BY MATT JUSTUS
Before we get started, I have a correction to make regarding last week’s issue. It wasn’t Gene Shalit who stormed out of Clerks II during the bestiality discussion, it was Joel Siegel. I have a tendency to get my mustachioed film critics mixed up now and again.
HollywoodlandDirector: Allen CoulterStarring: Ben Affleck, Diane Lane, Adrien Brody
Continuing with our theme of superhero-related films debuting this summer season is Hollywoodland. George Reeves, best known for playing Superman in the 1950’s television show “Adventures of Superman,” died of an apparently self-inflicted gunshot wound in 1959, though speculation of foul play still exists today. The film chronicles private eye Louis Simo (Brody) as he investigates Reeves’ (Affleck) death, interspersed with flashbacks to Reeves’ life and relationship to Toni Mannix (Lane).
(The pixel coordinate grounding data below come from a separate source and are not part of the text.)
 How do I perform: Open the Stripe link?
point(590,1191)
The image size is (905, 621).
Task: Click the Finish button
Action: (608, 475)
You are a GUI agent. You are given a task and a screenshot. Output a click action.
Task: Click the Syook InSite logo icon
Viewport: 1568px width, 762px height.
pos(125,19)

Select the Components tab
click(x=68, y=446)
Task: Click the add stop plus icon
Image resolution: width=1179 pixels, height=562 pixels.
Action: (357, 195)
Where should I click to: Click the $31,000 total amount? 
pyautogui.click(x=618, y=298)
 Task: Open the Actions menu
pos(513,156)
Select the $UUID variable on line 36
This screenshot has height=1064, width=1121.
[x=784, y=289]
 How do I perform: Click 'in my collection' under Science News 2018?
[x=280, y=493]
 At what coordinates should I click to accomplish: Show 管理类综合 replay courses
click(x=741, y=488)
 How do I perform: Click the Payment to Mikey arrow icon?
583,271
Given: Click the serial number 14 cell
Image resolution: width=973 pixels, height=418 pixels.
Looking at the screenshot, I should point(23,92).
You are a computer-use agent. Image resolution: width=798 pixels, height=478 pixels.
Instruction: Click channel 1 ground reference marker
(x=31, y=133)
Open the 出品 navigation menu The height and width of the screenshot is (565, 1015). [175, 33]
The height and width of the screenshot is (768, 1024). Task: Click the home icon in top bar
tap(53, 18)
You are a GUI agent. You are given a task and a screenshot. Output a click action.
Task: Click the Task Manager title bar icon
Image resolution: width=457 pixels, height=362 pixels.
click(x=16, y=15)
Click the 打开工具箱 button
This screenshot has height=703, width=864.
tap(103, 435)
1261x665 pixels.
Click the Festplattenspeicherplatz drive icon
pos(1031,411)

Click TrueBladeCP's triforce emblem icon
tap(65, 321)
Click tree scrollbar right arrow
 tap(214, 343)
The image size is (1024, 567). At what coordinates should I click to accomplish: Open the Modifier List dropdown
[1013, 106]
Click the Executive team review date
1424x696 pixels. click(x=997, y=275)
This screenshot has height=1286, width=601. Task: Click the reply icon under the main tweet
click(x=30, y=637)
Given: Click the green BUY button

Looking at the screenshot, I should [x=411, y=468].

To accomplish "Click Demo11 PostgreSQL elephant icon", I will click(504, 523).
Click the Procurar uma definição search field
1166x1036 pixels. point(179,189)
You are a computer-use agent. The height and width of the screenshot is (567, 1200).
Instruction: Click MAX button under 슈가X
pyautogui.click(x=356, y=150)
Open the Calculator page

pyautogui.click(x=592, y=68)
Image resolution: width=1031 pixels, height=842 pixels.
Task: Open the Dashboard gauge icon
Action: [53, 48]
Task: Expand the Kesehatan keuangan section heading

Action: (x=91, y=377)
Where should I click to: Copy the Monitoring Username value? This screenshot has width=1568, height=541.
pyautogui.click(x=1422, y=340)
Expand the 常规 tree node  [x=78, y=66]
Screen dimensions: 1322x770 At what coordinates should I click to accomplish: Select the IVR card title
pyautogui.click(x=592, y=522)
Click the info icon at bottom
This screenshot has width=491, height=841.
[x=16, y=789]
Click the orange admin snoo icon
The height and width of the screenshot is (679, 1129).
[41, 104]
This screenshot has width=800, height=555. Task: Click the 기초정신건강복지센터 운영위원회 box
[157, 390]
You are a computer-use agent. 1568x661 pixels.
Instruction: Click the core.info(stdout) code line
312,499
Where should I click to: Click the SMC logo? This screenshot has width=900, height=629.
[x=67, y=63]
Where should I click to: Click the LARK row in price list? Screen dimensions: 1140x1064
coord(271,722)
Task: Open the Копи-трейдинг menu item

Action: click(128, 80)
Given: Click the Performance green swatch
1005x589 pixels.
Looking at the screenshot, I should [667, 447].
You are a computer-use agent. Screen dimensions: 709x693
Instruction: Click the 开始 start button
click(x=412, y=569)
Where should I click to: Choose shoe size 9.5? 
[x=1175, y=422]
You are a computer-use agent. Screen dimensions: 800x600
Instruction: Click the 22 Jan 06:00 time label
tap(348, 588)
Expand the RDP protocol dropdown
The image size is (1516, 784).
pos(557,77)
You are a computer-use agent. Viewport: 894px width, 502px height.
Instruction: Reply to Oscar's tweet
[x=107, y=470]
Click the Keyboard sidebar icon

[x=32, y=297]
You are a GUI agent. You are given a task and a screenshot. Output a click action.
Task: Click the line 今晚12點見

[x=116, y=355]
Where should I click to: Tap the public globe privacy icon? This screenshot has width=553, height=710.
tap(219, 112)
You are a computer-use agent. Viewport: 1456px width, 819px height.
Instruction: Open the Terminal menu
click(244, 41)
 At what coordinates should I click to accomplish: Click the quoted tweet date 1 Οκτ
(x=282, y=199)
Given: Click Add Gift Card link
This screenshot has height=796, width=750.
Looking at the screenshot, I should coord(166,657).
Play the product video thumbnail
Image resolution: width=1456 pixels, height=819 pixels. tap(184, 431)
The biggest surprise of the film is Affleck, who pulls off a wonderful performance as Reeves, an actor with moderate success but a desire to become truly great. Reeves is good with the kids that obviously worship him, but wants to show that he can do more as an actor – a sentiment likely shared by Affleck while on the set of, say, Phantoms. The other actors all range from good to excellent, Diane Lane and Bob Hoskins standing out especially, and the moods of the two halves are distinct, yet realized fully enough so that the audience can appreciate them both. Simo’s half of the film is solid (though often reminiscent of Jake Gittes’ exploits in Chinatown), and it ties in thematically with Reeves’ segment in an interesting way, but we are so emotionally invested in Affleck and Lane that it becomes difficult to care equally about Simo’s broken home. I could very easily have watched a more straightforward biopic of Reeves focusing entirely on Reeves and Mrs. Mannix, dropping the noir elements but retaining the ambiguity regarding his death.